◆ Work instructions:
Present all of the rows below as a Markdown table with two columns, "n" for the row number and "Row" for the row itself, and leave out any blank lines.

◆ Rows:
_ _ _ _

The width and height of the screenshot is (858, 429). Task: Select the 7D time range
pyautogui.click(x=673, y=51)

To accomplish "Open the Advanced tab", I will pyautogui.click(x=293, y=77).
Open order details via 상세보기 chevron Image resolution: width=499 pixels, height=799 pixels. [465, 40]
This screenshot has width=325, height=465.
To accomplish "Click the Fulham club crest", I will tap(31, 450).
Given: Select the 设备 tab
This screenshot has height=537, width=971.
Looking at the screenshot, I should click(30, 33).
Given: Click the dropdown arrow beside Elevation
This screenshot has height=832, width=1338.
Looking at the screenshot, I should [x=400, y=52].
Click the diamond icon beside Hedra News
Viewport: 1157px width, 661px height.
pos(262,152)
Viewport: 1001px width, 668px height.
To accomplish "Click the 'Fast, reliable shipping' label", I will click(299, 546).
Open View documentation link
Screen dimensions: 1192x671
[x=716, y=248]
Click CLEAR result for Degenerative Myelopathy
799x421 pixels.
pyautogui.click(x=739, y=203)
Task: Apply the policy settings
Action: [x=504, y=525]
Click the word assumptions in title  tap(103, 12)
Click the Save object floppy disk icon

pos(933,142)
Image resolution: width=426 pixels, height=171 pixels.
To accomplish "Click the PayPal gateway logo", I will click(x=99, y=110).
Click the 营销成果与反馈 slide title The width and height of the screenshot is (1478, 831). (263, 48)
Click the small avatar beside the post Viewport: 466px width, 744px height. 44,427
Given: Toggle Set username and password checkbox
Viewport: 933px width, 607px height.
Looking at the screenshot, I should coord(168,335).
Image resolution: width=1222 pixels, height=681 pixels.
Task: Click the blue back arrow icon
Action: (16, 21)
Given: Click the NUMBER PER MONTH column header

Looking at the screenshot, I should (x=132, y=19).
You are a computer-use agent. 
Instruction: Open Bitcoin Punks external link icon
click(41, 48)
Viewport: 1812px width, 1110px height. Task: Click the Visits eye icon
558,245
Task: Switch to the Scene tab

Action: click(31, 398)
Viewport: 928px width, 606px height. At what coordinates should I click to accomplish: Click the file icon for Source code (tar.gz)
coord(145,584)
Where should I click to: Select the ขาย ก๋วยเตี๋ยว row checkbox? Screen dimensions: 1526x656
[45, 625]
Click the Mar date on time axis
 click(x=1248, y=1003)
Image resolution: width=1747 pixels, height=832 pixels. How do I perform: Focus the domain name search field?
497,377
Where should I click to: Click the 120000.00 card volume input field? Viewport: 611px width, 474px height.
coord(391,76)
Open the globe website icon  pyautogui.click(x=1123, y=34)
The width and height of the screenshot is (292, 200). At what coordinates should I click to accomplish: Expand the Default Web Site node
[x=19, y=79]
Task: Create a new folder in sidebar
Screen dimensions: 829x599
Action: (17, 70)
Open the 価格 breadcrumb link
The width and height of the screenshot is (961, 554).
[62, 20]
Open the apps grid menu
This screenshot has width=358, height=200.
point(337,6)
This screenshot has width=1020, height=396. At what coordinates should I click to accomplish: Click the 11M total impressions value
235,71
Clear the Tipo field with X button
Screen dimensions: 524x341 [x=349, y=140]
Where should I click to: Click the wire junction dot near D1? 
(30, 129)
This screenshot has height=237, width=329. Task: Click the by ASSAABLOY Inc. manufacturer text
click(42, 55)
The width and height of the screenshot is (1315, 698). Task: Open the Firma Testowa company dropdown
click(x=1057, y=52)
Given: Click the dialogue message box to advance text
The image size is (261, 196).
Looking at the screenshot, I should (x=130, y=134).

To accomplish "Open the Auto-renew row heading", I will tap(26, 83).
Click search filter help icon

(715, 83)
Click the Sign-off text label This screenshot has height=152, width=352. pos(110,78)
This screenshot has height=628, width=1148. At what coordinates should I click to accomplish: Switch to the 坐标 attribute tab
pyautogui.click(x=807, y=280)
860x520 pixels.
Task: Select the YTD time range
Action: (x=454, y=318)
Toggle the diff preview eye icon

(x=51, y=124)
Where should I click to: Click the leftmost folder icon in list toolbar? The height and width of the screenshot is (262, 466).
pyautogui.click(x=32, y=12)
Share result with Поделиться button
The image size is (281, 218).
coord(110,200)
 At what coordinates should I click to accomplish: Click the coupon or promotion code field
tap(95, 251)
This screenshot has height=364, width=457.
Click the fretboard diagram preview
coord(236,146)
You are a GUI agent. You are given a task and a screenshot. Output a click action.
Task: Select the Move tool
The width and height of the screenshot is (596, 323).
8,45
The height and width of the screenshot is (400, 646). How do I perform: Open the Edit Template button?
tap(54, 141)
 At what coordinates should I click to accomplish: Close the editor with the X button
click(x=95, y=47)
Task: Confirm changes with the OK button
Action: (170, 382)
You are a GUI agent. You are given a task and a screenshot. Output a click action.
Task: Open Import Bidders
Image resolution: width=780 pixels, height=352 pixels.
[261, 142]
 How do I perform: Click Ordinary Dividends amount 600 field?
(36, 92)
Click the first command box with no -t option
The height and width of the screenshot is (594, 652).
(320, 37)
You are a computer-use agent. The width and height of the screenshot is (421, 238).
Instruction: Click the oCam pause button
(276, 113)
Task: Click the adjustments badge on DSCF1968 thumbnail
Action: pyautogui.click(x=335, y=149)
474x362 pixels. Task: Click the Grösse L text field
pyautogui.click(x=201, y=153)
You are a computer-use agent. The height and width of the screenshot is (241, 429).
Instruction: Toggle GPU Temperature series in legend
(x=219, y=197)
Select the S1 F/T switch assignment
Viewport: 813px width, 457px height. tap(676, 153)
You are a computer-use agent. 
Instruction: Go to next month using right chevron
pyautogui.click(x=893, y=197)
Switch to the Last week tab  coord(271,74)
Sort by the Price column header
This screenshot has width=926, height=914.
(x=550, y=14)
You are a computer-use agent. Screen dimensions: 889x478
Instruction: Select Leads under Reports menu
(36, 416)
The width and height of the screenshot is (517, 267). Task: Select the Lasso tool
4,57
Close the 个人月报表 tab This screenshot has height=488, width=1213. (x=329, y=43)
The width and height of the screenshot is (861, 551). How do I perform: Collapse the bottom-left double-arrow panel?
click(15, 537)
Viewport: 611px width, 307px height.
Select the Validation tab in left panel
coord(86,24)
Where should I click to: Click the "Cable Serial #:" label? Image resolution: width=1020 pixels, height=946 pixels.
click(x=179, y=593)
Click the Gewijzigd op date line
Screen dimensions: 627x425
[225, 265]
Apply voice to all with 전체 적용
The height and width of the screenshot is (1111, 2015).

_ _ _ _

◆ Response below:
| n | Row |
|---|---|
| 1 | The width and height of the screenshot is (858, 429). Task: Select the 7D time range |
| 2 | pyautogui.click(x=673, y=51) |
| 3 | To accomplish "Open the Advanced tab", I will pyautogui.click(x=293, y=77). |
| 4 | Open order details via 상세보기 chevron Image resolution: width=499 pixels, height=799 pixels. [465, 40] |
| 5 | This screenshot has width=325, height=465. |
| 6 | To accomplish "Click the Fulham club crest", I will tap(31, 450). |
| 7 | Given: Select the 设备 tab |
| 8 | This screenshot has height=537, width=971. |
| 9 | Looking at the screenshot, I should click(30, 33). |
| 10 | Given: Click the dropdown arrow beside Elevation |
| 11 | This screenshot has height=832, width=1338. |
| 12 | Looking at the screenshot, I should [x=400, y=52]. |
| 13 | Click the diamond icon beside Hedra News |
| 14 | Viewport: 1157px width, 661px height. |
| 15 | pos(262,152) |
| 16 | Viewport: 1001px width, 668px height. |
| 17 | To accomplish "Click the 'Fast, reliable shipping' label", I will click(299, 546). |
| 18 | Open View documentation link |
| 19 | Screen dimensions: 1192x671 |
| 20 | [x=716, y=248] |
| 21 | Click CLEAR result for Degenerative Myelopathy |
| 22 | 799x421 pixels. |
| 23 | pyautogui.click(x=739, y=203) |
| 24 | Task: Apply the policy settings |
| 25 | Action: [x=504, y=525] |
| 26 | Click the word assumptions in title  tap(103, 12) |
| 27 | Click the Save object floppy disk icon |
| 28 | pos(933,142) |
| 29 | Image resolution: width=426 pixels, height=171 pixels. |
| 30 | To accomplish "Click the PayPal gateway logo", I will click(x=99, y=110). |
| 31 | Click the 营销成果与反馈 slide title The width and height of the screenshot is (1478, 831). (263, 48) |
| 32 | Click the small avatar beside the post Viewport: 466px width, 744px height. 44,427 |
| 33 | Given: Toggle Set username and password checkbox |
| 34 | Viewport: 933px width, 607px height. |
| 35 | Looking at the screenshot, I should coord(168,335). |
| 36 | Image resolution: width=1222 pixels, height=681 pixels. |
| 37 | Task: Click the blue back arrow icon |
| 38 | Action: (16, 21) |
| 39 | Given: Click the NUMBER PER MONTH column header |
| 40 | Looking at the screenshot, I should (x=132, y=19). |
| 41 | You are a computer-use agent.  |
| 42 | Instruction: Open Bitcoin Punks external link icon |
| 43 | click(41, 48) |
| 44 | Viewport: 1812px width, 1110px height. Task: Click the Visits eye icon |
| 45 | 558,245 |
| 46 | Task: Switch to the Scene tab |
| 47 | Action: click(31, 398) |
| 48 | Viewport: 928px width, 606px height. At what coordinates should I click to accomplish: Click the file icon for Source code (tar.gz) |
| 49 | coord(145,584) |
| 50 | Where should I click to: Select the ขาย ก๋วยเตี๋ยว row checkbox? Screen dimensions: 1526x656 |
| 51 | [45, 625] |
| 52 | Click the Mar date on time axis |
| 53 |  click(x=1248, y=1003) |
| 54 | Image resolution: width=1747 pixels, height=832 pixels. How do I perform: Focus the domain name search field? |
| 55 | 497,377 |
| 56 | Where should I click to: Click the 120000.00 card volume input field? Viewport: 611px width, 474px height. |
| 57 | coord(391,76) |
| 58 | Open the globe website icon  pyautogui.click(x=1123, y=34) |
| 59 | The width and height of the screenshot is (292, 200). At what coordinates should I click to accomplish: Expand the Default Web Site node |
| 60 | [x=19, y=79] |
| 61 | Task: Create a new folder in sidebar |
| 62 | Screen dimensions: 829x599 |
| 63 | Action: (17, 70) |
| 64 | Open the 価格 breadcrumb link |
| 65 | The width and height of the screenshot is (961, 554). |
| 66 | [62, 20] |
| 67 | Open the apps grid menu |
| 68 | This screenshot has width=358, height=200. |
| 69 | point(337,6) |
| 70 | This screenshot has width=1020, height=396. At what coordinates should I click to accomplish: Click the 11M total impressions value |
| 71 | 235,71 |
| 72 | Clear the Tipo field with X button |
| 73 | Screen dimensions: 524x341 [x=349, y=140] |
| 74 | Where should I click to: Click the wire junction dot near D1?  |
| 75 | (30, 129) |
| 76 | This screenshot has height=237, width=329. Task: Click the by ASSAABLOY Inc. manufacturer text |
| 77 | click(42, 55) |
| 78 | The width and height of the screenshot is (1315, 698). Task: Open the Firma Testowa company dropdown |
| 79 | click(x=1057, y=52) |
| 80 | Given: Click the dialogue message box to advance text |
| 81 | The image size is (261, 196). |
| 82 | Looking at the screenshot, I should (x=130, y=134). |
| 83 | To accomplish "Open the Auto-renew row heading", I will tap(26, 83). |
| 84 | Click search filter help icon |
| 85 | (715, 83) |
| 86 | Click the Sign-off text label This screenshot has height=152, width=352. pos(110,78) |
| 87 | This screenshot has height=628, width=1148. At what coordinates should I click to accomplish: Switch to the 坐标 attribute tab |
| 88 | pyautogui.click(x=807, y=280) |
| 89 | 860x520 pixels. |
| 90 | Task: Select the YTD time range |
| 91 | Action: (x=454, y=318) |
| 92 | Toggle the diff preview eye icon |
| 93 | (x=51, y=124) |
| 94 | Where should I click to: Click the leftmost folder icon in list toolbar? The height and width of the screenshot is (262, 466). |
| 95 | pyautogui.click(x=32, y=12) |
| 96 | Share result with Поделиться button |
| 97 | The image size is (281, 218). |
| 98 | coord(110,200) |
| 99 |  At what coordinates should I click to accomplish: Click the coupon or promotion code field |
| 100 | tap(95, 251) |
| 101 | This screenshot has height=364, width=457. |
| 102 | Click the fretboard diagram preview |
| 103 | coord(236,146) |
| 104 | You are a GUI agent. You are given a task and a screenshot. Output a click action. |
| 105 | Task: Select the Move tool |
| 106 | The width and height of the screenshot is (596, 323). |
| 107 | 8,45 |
| 108 | The height and width of the screenshot is (400, 646). How do I perform: Open the Edit Template button? |
| 109 | tap(54, 141) |
| 110 |  At what coordinates should I click to accomplish: Close the editor with the X button |
| 111 | click(x=95, y=47) |
| 112 | Task: Confirm changes with the OK button |
| 113 | Action: (170, 382) |
| 114 | You are a GUI agent. You are given a task and a screenshot. Output a click action. |
| 115 | Task: Open Import Bidders |
| 116 | Image resolution: width=780 pixels, height=352 pixels. |
| 117 | [261, 142] |
| 118 |  How do I perform: Click Ordinary Dividends amount 600 field? |
| 119 | (36, 92) |
| 120 | Click the first command box with no -t option |
| 121 | The height and width of the screenshot is (594, 652). |
| 122 | (320, 37) |
| 123 | You are a computer-use agent. The width and height of the screenshot is (421, 238). |
| 124 | Instruction: Click the oCam pause button |
| 125 | (276, 113) |
| 126 | Task: Click the adjustments badge on DSCF1968 thumbnail |
| 127 | Action: pyautogui.click(x=335, y=149) |
| 128 | 474x362 pixels. Task: Click the Grösse L text field |
| 129 | pyautogui.click(x=201, y=153) |
| 130 | You are a computer-use agent. The height and width of the screenshot is (241, 429). |
| 131 | Instruction: Toggle GPU Temperature series in legend |
| 132 | (x=219, y=197) |
| 133 | Select the S1 F/T switch assignment |
| 134 | Viewport: 813px width, 457px height. tap(676, 153) |
| 135 | You are a computer-use agent.  |
| 136 | Instruction: Go to next month using right chevron |
| 137 | pyautogui.click(x=893, y=197) |
| 138 | Switch to the Last week tab  coord(271,74) |
| 139 | Sort by the Price column header |
| 140 | This screenshot has width=926, height=914. |
| 141 | (x=550, y=14) |
| 142 | You are a computer-use agent. Screen dimensions: 889x478 |
| 143 | Instruction: Select Leads under Reports menu |
| 144 | (36, 416) |
| 145 | The width and height of the screenshot is (517, 267). Task: Select the Lasso tool |
| 146 | 4,57 |
| 147 | Close the 个人月报表 tab This screenshot has height=488, width=1213. (x=329, y=43) |
| 148 | The width and height of the screenshot is (861, 551). How do I perform: Collapse the bottom-left double-arrow panel? |
| 149 | click(15, 537) |
| 150 | Viewport: 611px width, 307px height. |
| 151 | Select the Validation tab in left panel |
| 152 | coord(86,24) |
| 153 | Where should I click to: Click the "Cable Serial #:" label? Image resolution: width=1020 pixels, height=946 pixels. |
| 154 | click(x=179, y=593) |
| 155 | Click the Gewijzigd op date line |
| 156 | Screen dimensions: 627x425 |
| 157 | [225, 265] |
| 158 | Apply voice to all with 전체 적용 |
| 159 | The height and width of the screenshot is (1111, 2015). |